But the other side of me thinks I should have every right to wail and stomp and shout at the top of my lungs. I should also have a free license to stay home under the covers too, in the wonderful hermetically controlled environment I have so
Who am I kidding?
Lots of mothers face this same struggle, if not with allergies than with some other obstacle they're confined to the sidelines to watch play out on their children. Helplessness. I'm sure every mother loathes the mere thought of the world as I do. And I'm sure we'll all be mourning on some level for the rest of our lives over what our kids could've had had they not been gifted with their own particular challenge. I guess that puts me at stage 3 and 4 of the 7 levels of grief.
But what makes it harder is the perceived level of inconsiderateness that is all around me. Something I couldn't even name until I read this article and it put words to those misty intangible monsters that pervaded my thoughts at night when I should be sleeping.
"But sadly, allergy is still not accorded the attention and priority that it needs.
Why? Perhaps it is because allergy seldom kills or maims. Yes, life does go on for allergy sufferers, but unless you have an allergy yourself or live with someone who has it, you will never fully understand the impact of allergy on the quality of life. The physical suffering, the mental torment, the emotional struggles, the financial strain and the endless limitations in many aspects of life, ranging from food to sports or vacation to vocation.
In a nutshell, allergy rarely kills but often steals your zest for life."
The last line seems to sum it up the best. Scootch's food allergy is a theif. It has stolen the joy out of food for me. It has complicated that simple joy of giving nourishment to my children, something that had seemed so easy and pleasant when I nursed them and revelled in how plump and pink and rosy they became from relying solely on me for their food. It has taken away the satisfaction of experimenting with foods and recipies. Of baking. Or treating them with a free cookie from the grocery store while I shopped.
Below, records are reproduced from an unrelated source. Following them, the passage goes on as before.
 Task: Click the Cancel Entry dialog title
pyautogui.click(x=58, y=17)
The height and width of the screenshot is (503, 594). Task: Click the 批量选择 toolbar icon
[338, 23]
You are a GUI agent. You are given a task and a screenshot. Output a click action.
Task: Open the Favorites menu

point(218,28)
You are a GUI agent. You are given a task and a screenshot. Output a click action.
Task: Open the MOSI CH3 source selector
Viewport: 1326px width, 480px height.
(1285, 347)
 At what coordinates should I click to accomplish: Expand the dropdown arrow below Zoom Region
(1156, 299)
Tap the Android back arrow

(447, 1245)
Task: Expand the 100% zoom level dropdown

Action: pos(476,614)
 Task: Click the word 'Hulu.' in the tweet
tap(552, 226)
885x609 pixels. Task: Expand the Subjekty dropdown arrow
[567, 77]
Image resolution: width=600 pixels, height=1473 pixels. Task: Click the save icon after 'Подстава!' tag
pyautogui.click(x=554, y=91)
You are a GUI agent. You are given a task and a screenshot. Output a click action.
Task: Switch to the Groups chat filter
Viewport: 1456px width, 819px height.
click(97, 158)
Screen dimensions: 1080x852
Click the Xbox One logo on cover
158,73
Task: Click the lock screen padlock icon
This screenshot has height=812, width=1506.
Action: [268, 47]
It has zapped the anticipation out of upcoming birthday parties. Of looking forward to meeting up with friends, or enjoying a family dinner at a restaurant. Now I'm constantly aware that its inconvenient for any of our friends to try and celebrate or dine with us, as it requires prep work, and questions, and special requests.
But here we are. And we are blessed that our friends and family try to understand and help as much as they do. I feel loved when I get text messages from people who see a cookbook for kids with food allergies, or email me a recipe so I can still indulge my kids with cookies and milk at 11am on a Friday if I feel like it. That noone complains out loud when we're meeting up at the same 3 restaurants because they're the most allergy friendly.
And finally, this, which gives me hope; "The art of living lies less in eliminating our troubles than in growing with them." (Bernard M. Baruch).
I never wanted to be this type of mother. Maybe I'll grow out of it.